Several general questions about Kangaroo System

[xarthurx]

Hi Daniel,

Thanks for the great plugin, truly great work.

I'm a PhD in computer graphics and recently discovered the Kangaroo system and found it super interesting and helpful for fast prototyping of geometry related optimization problems.

After reading the source code of this repo, I have several general questions about the setup under the surface, which I think most of the designer will touch, so I'll put it here.

1. As far as I understand, the whole Kangaroo system is an optimization solver and each goal is an objective for a minimization problem. So are these objective combined linearly with weights and fed to the solver?

2. Since we are not supposed to feed in gradient/hessian, how does the algorithm search for directions? Finite difference? Is it possible to improve the performance by providing inputs for gradients?

3. A technical question, for the goalObject, it seems to me that the Calculate(List<KangarooSolver.Particle> p) is the essential part in which two arrays of Move[n] and Weight[n] is necessary, acting as the objective and the weight. Anything else missing? So everything we're formulating will finally be a KangarooSolver Particle, correct?

4. Can we parallel the solving process, utilizing the multi-core of modern computers, or are we locked by the "single-thread nightmare" of Rhino?

5. apologise to such many questions and is there any available material that explains the setup of Kangaroo behind the scene developers? That'll be really helpful.

Thanks.

[Dan-Piker]

Hi xarthurx,

Yes - the solver minimises the (weighted) sum of the squared lengths of all the move vectors. Essentially it does this by repeatedly moving each particle by the weighted average of all the move vectors acting on it (it also uses a momentum-like term, where a part of the amount moved in the previous step is added, to accelerate convergence over simple gradient descent, like Nesterov's method).

So (for each particle a goal acts on) the move vector should be how much it needs to be moved by to make the energy for that goal zero. It can be seen as a projection onto that constraint.

There is not currently any way for a goal to include information about higher derivatives. It is something I'm still considering, but only if I can also keep the option for defining goals in the current simple way.

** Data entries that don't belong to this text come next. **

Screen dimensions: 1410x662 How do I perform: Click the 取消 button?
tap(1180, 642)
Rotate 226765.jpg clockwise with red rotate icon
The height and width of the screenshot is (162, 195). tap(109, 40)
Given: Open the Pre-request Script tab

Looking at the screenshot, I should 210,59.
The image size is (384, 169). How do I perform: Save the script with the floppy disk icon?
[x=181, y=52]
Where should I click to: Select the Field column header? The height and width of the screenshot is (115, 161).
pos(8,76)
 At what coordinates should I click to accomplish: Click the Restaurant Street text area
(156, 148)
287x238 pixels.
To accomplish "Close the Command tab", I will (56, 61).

Yes - the Calculate method of goalObject just needs to calculate a set of Move vectors and scalar Weighting values, one for each particle it acts on. There is also the option of including a corresponding set of vectors for Torque and scalars TorqueWeighting, which act similarly on the orientation of the particle.

The Calculate method for all the goals is called in parallel.

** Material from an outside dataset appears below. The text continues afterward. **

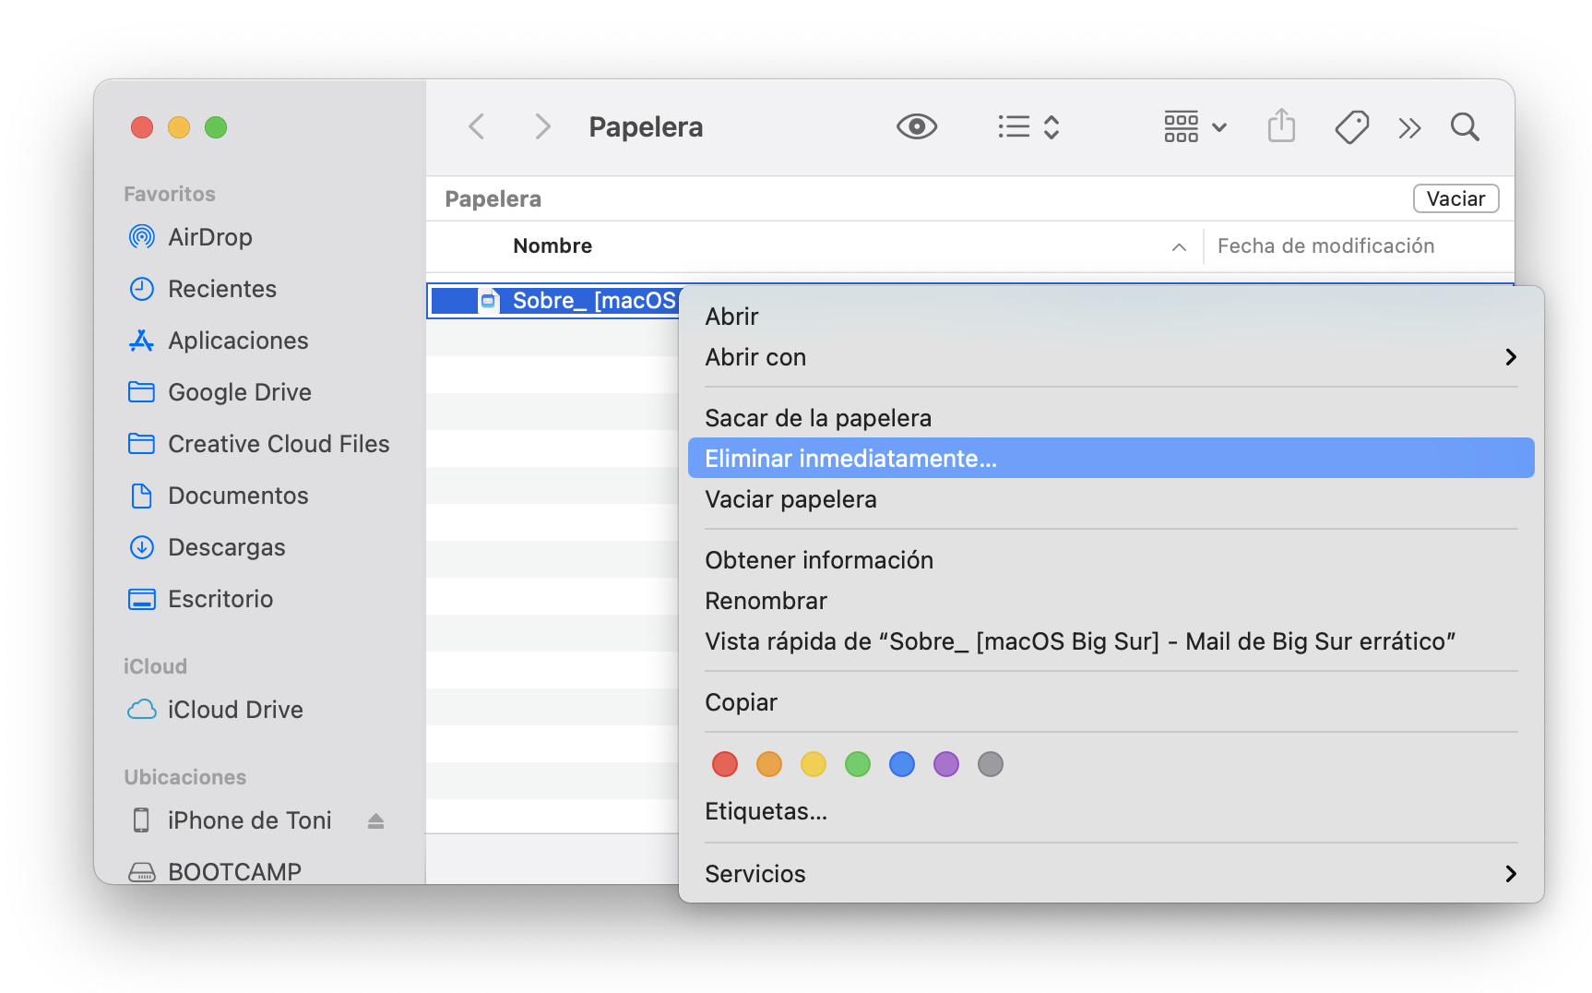
Task: Go to Descargas in sidebar
Action: pyautogui.click(x=226, y=547)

I hope this is helpful. I'd be interested to hear more about how you want to use it, and happy to try and answer any more questions. I'm still working on better documentation.

[xarthurx]

Hi Daniel,

Thank you for the clear explanation and sorry for getting back to this late as I was working on other things.

I agree that keeping it simple is more important for Rhino/GH users than computational efficiency as higher order derivatives are often hard to be computed automatically.

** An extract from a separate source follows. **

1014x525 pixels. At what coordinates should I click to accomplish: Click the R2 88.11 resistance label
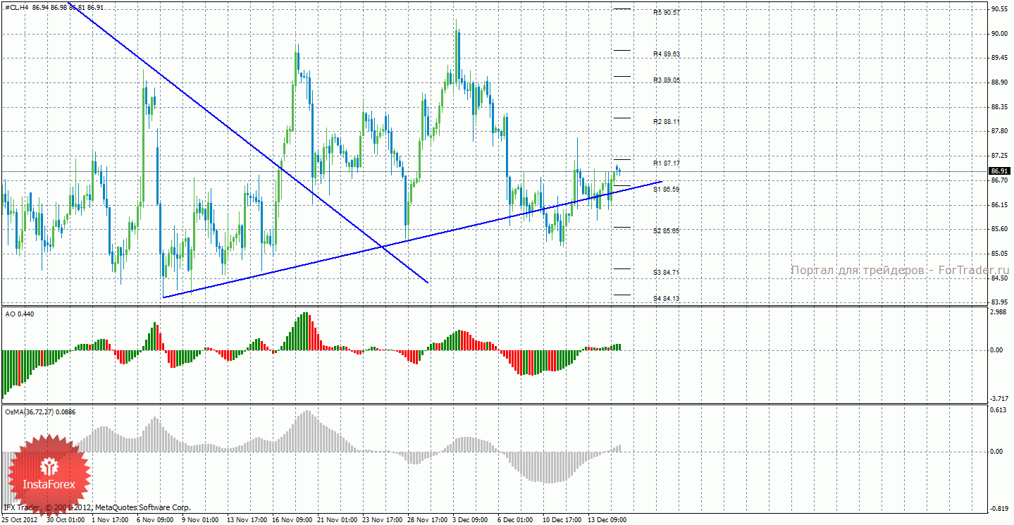666,122
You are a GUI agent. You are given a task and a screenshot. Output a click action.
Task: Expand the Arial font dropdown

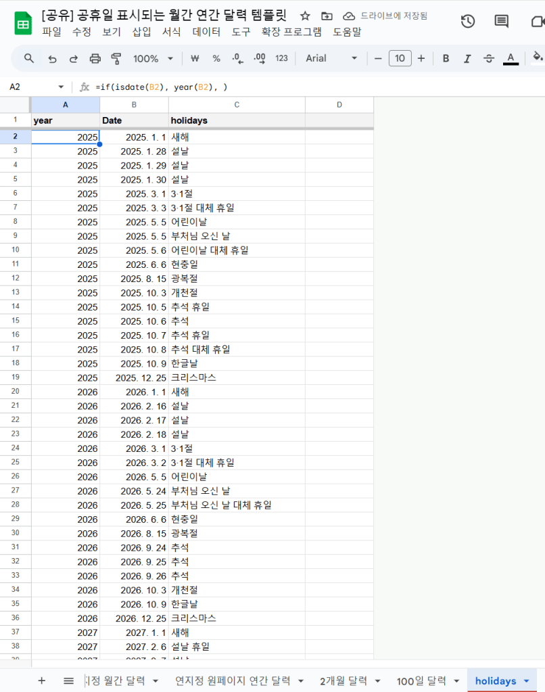pyautogui.click(x=331, y=59)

Additional question of the system:

1. It seems PPos and PIndex need to be defined to make the system work, as I also read from other threads on the forum. However, I was wondering if the dimension of each Kangaroo.Particle (which seems to be defined as a Point3d can be changed -- higher/lower dimension particles?

2. Can additional regularizers be added to the global objectives easily? I can add additional goals for this, but wondering if can be coded. Since goals are separately imported to the solver, I guess this may need to also write the solver in c# instead of using the standard solver?

I'll share things once they are meaningful for Kangaroo users, but currently, the tools are mainly used as a proof of concept for larger optimization questions coded in c++.